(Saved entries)
>>>>>
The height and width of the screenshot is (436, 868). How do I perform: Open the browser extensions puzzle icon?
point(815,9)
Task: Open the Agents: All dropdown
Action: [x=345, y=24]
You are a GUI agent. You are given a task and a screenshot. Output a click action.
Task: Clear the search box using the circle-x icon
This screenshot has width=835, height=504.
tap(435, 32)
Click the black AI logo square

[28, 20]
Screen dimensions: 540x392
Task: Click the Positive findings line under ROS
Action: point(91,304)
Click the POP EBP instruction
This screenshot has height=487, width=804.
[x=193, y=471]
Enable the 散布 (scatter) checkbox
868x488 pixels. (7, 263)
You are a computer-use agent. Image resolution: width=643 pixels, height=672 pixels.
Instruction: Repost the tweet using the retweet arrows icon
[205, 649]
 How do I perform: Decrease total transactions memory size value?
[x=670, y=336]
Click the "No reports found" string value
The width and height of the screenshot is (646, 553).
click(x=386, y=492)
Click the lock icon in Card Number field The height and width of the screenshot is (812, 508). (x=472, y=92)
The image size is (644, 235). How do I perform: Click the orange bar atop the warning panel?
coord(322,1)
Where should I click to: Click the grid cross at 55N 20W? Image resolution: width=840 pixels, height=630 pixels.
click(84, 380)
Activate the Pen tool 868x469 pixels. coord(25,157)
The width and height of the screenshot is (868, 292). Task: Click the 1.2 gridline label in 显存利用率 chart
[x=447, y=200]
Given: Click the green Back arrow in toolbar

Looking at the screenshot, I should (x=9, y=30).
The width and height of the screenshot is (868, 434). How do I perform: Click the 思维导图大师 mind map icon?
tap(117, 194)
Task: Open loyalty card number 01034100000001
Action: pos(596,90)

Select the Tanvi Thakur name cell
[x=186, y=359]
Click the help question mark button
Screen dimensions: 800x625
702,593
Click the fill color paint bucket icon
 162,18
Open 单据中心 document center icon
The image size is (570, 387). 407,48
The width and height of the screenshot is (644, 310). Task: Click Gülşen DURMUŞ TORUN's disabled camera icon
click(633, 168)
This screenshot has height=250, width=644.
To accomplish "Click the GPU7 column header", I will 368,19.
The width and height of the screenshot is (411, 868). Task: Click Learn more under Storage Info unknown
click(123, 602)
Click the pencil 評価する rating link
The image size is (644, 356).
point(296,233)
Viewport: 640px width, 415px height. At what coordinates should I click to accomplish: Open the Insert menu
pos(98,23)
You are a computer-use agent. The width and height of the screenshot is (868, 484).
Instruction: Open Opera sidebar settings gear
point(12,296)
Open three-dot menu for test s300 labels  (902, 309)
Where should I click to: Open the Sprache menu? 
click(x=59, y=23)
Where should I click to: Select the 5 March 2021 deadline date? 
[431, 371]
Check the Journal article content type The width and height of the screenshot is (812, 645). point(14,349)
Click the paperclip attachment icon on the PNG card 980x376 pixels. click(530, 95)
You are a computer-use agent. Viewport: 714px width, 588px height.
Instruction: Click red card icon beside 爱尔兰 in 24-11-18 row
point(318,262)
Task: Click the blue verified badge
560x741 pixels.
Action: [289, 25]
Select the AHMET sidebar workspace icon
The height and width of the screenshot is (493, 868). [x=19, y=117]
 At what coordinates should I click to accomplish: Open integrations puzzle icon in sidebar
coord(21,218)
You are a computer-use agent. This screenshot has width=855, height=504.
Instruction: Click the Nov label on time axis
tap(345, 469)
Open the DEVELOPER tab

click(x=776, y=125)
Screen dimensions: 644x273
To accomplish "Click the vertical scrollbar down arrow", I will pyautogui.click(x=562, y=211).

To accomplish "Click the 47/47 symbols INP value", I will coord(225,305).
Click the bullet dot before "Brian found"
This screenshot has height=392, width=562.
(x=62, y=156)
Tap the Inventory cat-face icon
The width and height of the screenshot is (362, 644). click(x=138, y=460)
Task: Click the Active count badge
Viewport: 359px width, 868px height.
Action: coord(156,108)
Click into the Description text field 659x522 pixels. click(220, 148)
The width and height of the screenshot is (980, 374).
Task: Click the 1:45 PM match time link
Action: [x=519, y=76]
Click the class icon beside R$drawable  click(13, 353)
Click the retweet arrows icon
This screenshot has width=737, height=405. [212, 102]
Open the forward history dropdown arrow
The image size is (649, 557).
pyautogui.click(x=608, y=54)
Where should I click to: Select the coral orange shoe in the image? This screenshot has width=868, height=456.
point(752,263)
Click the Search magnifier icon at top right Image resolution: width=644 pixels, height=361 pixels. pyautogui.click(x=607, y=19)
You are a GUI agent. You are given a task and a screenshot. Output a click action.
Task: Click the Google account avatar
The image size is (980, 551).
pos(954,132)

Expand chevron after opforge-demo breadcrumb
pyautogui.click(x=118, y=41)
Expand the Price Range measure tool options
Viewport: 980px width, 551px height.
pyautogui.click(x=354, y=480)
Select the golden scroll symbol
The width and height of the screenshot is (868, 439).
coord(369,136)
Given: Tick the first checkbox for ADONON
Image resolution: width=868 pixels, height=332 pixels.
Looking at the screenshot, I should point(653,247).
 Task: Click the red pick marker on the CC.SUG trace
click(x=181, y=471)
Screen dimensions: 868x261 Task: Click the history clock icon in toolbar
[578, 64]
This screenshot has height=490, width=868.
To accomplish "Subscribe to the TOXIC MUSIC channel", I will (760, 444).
<<<<<
WORK TASK: The lines above need to be restated word for word, all of them.

OUTPUT FOR THIS TASK:
The height and width of the screenshot is (436, 868). How do I perform: Open the browser extensions puzzle icon?
point(815,9)
Task: Open the Agents: All dropdown
Action: [x=345, y=24]
You are a GUI agent. You are given a task and a screenshot. Output a click action.
Task: Clear the search box using the circle-x icon
This screenshot has width=835, height=504.
tap(435, 32)
Click the black AI logo square

[28, 20]
Screen dimensions: 540x392
Task: Click the Positive findings line under ROS
Action: point(91,304)
Click the POP EBP instruction
This screenshot has height=487, width=804.
[x=193, y=471]
Enable the 散布 (scatter) checkbox
868x488 pixels. (7, 263)
You are a computer-use agent. Image resolution: width=643 pixels, height=672 pixels.
Instruction: Repost the tweet using the retweet arrows icon
[205, 649]
 How do I perform: Decrease total transactions memory size value?
[x=670, y=336]
Click the "No reports found" string value
The width and height of the screenshot is (646, 553).
click(x=386, y=492)
Click the lock icon in Card Number field The height and width of the screenshot is (812, 508). (x=472, y=92)
The image size is (644, 235). How do I perform: Click the orange bar atop the warning panel?
coord(322,1)
Where should I click to: Click the grid cross at 55N 20W? Image resolution: width=840 pixels, height=630 pixels.
click(84, 380)
Activate the Pen tool 868x469 pixels. coord(25,157)
The width and height of the screenshot is (868, 292). Task: Click the 1.2 gridline label in 显存利用率 chart
[x=447, y=200]
Given: Click the green Back arrow in toolbar

Looking at the screenshot, I should (x=9, y=30).
The width and height of the screenshot is (868, 434). How do I perform: Click the 思维导图大师 mind map icon?
tap(117, 194)
Task: Open loyalty card number 01034100000001
Action: pos(596,90)

Select the Tanvi Thakur name cell
[x=186, y=359]
Click the help question mark button
Screen dimensions: 800x625
702,593
Click the fill color paint bucket icon
 162,18
Open 单据中心 document center icon
The image size is (570, 387). 407,48
The width and height of the screenshot is (644, 310). Task: Click Gülşen DURMUŞ TORUN's disabled camera icon
click(633, 168)
This screenshot has height=250, width=644.
To accomplish "Click the GPU7 column header", I will 368,19.
The width and height of the screenshot is (411, 868). Task: Click Learn more under Storage Info unknown
click(123, 602)
Click the pencil 評価する rating link
The image size is (644, 356).
point(296,233)
Viewport: 640px width, 415px height. At what coordinates should I click to accomplish: Open the Insert menu
pos(98,23)
You are a computer-use agent. The width and height of the screenshot is (868, 484).
Instruction: Open Opera sidebar settings gear
point(12,296)
Open three-dot menu for test s300 labels  (902, 309)
Where should I click to: Open the Sprache menu? 
click(x=59, y=23)
Where should I click to: Select the 5 March 2021 deadline date? 
[431, 371]
Check the Journal article content type The width and height of the screenshot is (812, 645). point(14,349)
Click the paperclip attachment icon on the PNG card 980x376 pixels. click(530, 95)
You are a computer-use agent. Viewport: 714px width, 588px height.
Instruction: Click red card icon beside 爱尔兰 in 24-11-18 row
point(318,262)
Task: Click the blue verified badge
560x741 pixels.
Action: [289, 25]
Select the AHMET sidebar workspace icon
The height and width of the screenshot is (493, 868). [x=19, y=117]
 At what coordinates should I click to accomplish: Open integrations puzzle icon in sidebar
coord(21,218)
You are a computer-use agent. This screenshot has width=855, height=504.
Instruction: Click the Nov label on time axis
tap(345, 469)
Open the DEVELOPER tab

click(x=776, y=125)
Screen dimensions: 644x273
To accomplish "Click the vertical scrollbar down arrow", I will pyautogui.click(x=562, y=211).

To accomplish "Click the 47/47 symbols INP value", I will coord(225,305).
Click the bullet dot before "Brian found"
This screenshot has height=392, width=562.
(x=62, y=156)
Tap the Inventory cat-face icon
The width and height of the screenshot is (362, 644). click(x=138, y=460)
Task: Click the Active count badge
Viewport: 359px width, 868px height.
Action: coord(156,108)
Click into the Description text field 659x522 pixels. click(220, 148)
The width and height of the screenshot is (980, 374).
Task: Click the 1:45 PM match time link
Action: [x=519, y=76]
Click the class icon beside R$drawable  click(13, 353)
Click the retweet arrows icon
This screenshot has width=737, height=405. [212, 102]
Open the forward history dropdown arrow
The image size is (649, 557).
pyautogui.click(x=608, y=54)
Where should I click to: Select the coral orange shoe in the image? This screenshot has width=868, height=456.
point(752,263)
Click the Search magnifier icon at top right Image resolution: width=644 pixels, height=361 pixels. pyautogui.click(x=607, y=19)
You are a GUI agent. You are given a task and a screenshot. Output a click action.
Task: Click the Google account avatar
The image size is (980, 551).
pos(954,132)

Expand chevron after opforge-demo breadcrumb
pyautogui.click(x=118, y=41)
Expand the Price Range measure tool options
Viewport: 980px width, 551px height.
pyautogui.click(x=354, y=480)
Select the golden scroll symbol
The width and height of the screenshot is (868, 439).
coord(369,136)
Given: Tick the first checkbox for ADONON
Image resolution: width=868 pixels, height=332 pixels.
Looking at the screenshot, I should point(653,247).
 Task: Click the red pick marker on the CC.SUG trace
click(x=181, y=471)
Screen dimensions: 868x261 Task: Click the history clock icon in toolbar
[578, 64]
This screenshot has height=490, width=868.
To accomplish "Subscribe to the TOXIC MUSIC channel", I will (760, 444).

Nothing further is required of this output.